Task statement
Retype the whole listing that follows, line for line.
━━━
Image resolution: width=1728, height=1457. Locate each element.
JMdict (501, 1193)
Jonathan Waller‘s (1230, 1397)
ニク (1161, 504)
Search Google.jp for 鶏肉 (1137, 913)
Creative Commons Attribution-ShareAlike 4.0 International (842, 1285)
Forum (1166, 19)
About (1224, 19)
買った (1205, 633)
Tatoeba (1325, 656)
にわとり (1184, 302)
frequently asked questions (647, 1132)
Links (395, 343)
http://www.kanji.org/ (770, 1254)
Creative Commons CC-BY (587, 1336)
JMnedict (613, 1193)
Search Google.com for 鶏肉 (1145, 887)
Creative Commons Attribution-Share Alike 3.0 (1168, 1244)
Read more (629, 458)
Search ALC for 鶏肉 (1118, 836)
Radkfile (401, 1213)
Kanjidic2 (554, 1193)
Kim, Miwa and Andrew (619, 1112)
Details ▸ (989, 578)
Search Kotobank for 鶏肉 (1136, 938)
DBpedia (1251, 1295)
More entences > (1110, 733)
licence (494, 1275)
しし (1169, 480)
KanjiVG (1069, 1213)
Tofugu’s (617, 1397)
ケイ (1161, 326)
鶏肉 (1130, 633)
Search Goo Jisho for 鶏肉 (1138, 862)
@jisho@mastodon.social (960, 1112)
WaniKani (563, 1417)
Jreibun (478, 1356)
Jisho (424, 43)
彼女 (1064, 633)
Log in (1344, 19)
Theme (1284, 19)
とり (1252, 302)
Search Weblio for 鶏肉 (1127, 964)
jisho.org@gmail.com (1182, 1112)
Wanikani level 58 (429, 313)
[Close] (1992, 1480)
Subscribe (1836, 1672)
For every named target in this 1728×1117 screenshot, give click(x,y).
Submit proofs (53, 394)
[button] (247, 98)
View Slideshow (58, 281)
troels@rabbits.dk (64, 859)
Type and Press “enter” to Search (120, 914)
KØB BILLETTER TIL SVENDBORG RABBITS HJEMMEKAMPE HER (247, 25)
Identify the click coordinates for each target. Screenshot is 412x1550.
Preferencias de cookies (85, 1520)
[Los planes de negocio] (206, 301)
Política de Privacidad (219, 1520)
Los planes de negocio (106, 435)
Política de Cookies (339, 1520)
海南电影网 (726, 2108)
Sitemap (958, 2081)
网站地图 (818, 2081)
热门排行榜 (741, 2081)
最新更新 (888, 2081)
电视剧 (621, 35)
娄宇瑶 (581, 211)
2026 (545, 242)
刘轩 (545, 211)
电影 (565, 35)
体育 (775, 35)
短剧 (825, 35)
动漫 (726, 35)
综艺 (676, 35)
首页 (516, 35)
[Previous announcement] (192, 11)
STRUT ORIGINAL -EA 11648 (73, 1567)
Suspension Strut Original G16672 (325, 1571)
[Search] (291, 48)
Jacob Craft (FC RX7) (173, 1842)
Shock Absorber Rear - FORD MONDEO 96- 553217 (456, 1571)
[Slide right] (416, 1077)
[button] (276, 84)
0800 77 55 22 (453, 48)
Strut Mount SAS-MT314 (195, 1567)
━━━
Response area
Image resolution: width=1728, height=1457. Locate each element.
JMdict (501, 1193)
Jonathan Waller‘s (1230, 1397)
ニク (1161, 504)
Search Google.jp for 鶏肉 (1137, 913)
Creative Commons Attribution-ShareAlike 4.0 International (842, 1285)
Forum (1166, 19)
About (1224, 19)
買った (1205, 633)
Tatoeba (1325, 656)
にわとり (1184, 302)
frequently asked questions (647, 1132)
Links (395, 343)
http://www.kanji.org/ (770, 1254)
Creative Commons CC-BY (587, 1336)
JMnedict (613, 1193)
Search Google.com for 鶏肉 (1145, 887)
Creative Commons Attribution-Share Alike 3.0 (1168, 1244)
Read more (629, 458)
Search ALC for 鶏肉 (1118, 836)
Radkfile (401, 1213)
Kanjidic2 (554, 1193)
Kim, Miwa and Andrew (619, 1112)
Details ▸ (989, 578)
Search Kotobank for 鶏肉 (1136, 938)
DBpedia (1251, 1295)
More entences > (1110, 733)
licence (494, 1275)
しし (1169, 480)
KanjiVG (1069, 1213)
Tofugu’s (617, 1397)
ケイ (1161, 326)
鶏肉 (1130, 633)
Search Goo Jisho for 鶏肉 (1138, 862)
@jisho@mastodon.social (960, 1112)
WaniKani (563, 1417)
Jreibun (478, 1356)
Jisho (424, 43)
彼女 (1064, 633)
Log in (1344, 19)
Theme (1284, 19)
とり (1252, 302)
Search Weblio for 鶏肉 (1127, 964)
jisho.org@gmail.com (1182, 1112)
Wanikani level 58 (429, 313)
[Close] (1992, 1480)
Subscribe (1836, 1672)
For every named target in this 1728×1117 screenshot, give click(x,y).
Submit proofs (53, 394)
[button] (247, 98)
View Slideshow (58, 281)
troels@rabbits.dk (64, 859)
Type and Press “enter” to Search (120, 914)
KØB BILLETTER TIL SVENDBORG RABBITS HJEMMEKAMPE HER (247, 25)
Identify the click coordinates for each target. Screenshot is 412x1550.
Preferencias de cookies (85, 1520)
[Los planes de negocio] (206, 301)
Política de Privacidad (219, 1520)
Los planes de negocio (106, 435)
Política de Cookies (339, 1520)
海南电影网 (726, 2108)
Sitemap (958, 2081)
网站地图 (818, 2081)
热门排行榜 (741, 2081)
最新更新 (888, 2081)
电视剧 (621, 35)
娄宇瑶 (581, 211)
2026 (545, 242)
刘轩 (545, 211)
电影 (565, 35)
体育 (775, 35)
短剧 (825, 35)
动漫 (726, 35)
综艺 (676, 35)
首页 (516, 35)
[Previous announcement] (192, 11)
STRUT ORIGINAL -EA 11648 (73, 1567)
Suspension Strut Original G16672 (325, 1571)
[Search] (291, 48)
Jacob Craft (FC RX7) (173, 1842)
Shock Absorber Rear - FORD MONDEO 96- 553217 (456, 1571)
[Slide right] (416, 1077)
[button] (276, 84)
0800 77 55 22 (453, 48)
Strut Mount SAS-MT314 (195, 1567)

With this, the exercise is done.